UCHL1 regulates adiponectin receptors in Sertoli cells to maintain testicular homeostatic balance.

Abstract

Disruptions in testicular homeostasis can lead to impaired spermatogenesis and male infertility. Such disturbances may result from various factors, including viral or bacterial infections, toxic injuries, and genetic mutations or deletions. The maintenance of testicular homeostasis is governed by a complex interplay of various cells, hormones, paracrine factors, genes, and enzymes. UCHL1, a member of the deubiquitinating enzyme family, is recognized for its role in neuronal function. However, its contribution to testicular homeostasis and spermatogenesis remains unclear. This study uncovers a critical role for Uchl1 in maintaining testicular homeostasis, acting as a regulatory switch for spermatogenesis. We demonstrate that Uchl1 knockout (Uchl1_KO) mice exhibit reduced body weight, decreased testicular specific gravity, and impaired spermatogenesis. Single-nucleus RNA sequencing (snRNA-seq) analysis of Uchl1_KO testes reveals a significant decrease in oxidative phosphorylation (OXPHOS) levels and an increase in Sertoli cell abnormalities. Notably, Uchl1_KO/knockdown down-regulates metabolism-related adiponectin signaling (ADIPOR1/AMPK) and up-regulates the inflammation-related SEMA7A/PLXNC1 pathway.
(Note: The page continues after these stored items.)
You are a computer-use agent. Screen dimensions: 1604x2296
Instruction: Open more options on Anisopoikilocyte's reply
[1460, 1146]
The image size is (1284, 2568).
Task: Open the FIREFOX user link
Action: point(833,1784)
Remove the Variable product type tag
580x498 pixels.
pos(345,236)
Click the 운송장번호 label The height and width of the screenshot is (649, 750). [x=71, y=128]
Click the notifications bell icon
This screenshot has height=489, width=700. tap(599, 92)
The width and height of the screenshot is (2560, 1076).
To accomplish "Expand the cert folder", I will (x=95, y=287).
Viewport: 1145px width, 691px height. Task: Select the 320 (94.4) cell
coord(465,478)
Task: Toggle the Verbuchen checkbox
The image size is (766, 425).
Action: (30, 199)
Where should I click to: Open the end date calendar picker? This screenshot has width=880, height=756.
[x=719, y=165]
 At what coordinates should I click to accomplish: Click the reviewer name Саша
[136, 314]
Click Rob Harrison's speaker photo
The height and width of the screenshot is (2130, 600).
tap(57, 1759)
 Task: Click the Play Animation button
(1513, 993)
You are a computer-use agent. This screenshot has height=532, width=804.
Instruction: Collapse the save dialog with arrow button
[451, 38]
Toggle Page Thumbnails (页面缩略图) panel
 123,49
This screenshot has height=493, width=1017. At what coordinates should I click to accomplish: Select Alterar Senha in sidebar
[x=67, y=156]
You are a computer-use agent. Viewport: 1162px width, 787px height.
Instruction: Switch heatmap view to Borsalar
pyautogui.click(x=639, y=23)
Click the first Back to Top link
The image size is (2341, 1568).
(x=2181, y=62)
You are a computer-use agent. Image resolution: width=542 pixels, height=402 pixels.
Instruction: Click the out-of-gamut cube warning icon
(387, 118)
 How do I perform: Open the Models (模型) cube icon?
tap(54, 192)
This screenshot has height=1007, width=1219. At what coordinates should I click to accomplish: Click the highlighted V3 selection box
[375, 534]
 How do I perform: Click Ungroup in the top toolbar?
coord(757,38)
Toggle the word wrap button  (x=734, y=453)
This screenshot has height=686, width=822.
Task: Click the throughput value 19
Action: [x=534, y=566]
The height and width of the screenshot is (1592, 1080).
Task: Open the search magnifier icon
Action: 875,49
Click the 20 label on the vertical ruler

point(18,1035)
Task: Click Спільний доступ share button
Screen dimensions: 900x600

Sertoli cell lines (oeAdipor1/shUchl1) confirm UCHL1's dual regulatory role in these signaling pathways in vitro experiments. Our findings identify UCHL1 as a key regulator of testicular homeostasis and spermatogenesis, and it dynamically controls the balance between metabolic and inflammatory signaling in the testis. This study provides a valuable theoretical foundation for exploring the molecular mechanisms underlying testicular homeostasis balance and for advancing human reproductive health.